What you have to do
Could you show all lines in the entries below that contain the string "computer"?

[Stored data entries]

------------

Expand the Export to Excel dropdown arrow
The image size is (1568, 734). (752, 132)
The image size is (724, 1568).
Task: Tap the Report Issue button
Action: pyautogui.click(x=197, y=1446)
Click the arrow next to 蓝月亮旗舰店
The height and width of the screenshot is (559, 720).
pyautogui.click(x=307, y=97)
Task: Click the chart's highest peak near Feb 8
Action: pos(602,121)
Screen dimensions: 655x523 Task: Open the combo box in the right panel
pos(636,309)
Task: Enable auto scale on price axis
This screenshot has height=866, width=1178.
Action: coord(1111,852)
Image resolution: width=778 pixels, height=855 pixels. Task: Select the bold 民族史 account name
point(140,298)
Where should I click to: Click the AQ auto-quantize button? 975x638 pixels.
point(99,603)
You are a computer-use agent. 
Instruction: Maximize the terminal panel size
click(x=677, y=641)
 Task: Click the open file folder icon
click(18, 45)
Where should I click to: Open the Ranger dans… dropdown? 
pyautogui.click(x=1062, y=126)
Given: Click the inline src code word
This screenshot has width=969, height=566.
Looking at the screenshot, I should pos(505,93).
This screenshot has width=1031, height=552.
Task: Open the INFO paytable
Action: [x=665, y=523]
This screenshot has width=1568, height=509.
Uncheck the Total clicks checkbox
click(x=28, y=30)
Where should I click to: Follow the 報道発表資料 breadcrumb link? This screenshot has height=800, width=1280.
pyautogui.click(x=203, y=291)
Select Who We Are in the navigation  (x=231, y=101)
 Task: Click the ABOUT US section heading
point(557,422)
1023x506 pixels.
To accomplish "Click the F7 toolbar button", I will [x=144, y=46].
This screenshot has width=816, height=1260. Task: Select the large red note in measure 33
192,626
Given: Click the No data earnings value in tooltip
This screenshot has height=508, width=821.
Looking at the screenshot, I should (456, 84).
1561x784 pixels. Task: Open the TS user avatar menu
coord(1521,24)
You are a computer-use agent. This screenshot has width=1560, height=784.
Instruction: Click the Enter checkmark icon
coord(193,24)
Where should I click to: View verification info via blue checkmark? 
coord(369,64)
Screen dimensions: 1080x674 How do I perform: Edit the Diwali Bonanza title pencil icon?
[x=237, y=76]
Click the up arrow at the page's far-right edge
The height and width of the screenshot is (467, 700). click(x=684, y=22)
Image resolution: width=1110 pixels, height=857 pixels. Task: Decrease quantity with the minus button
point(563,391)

------------

Response area
You are a computer-use agent. 
You are a computer-use agent. This screenshot has width=1560, height=784.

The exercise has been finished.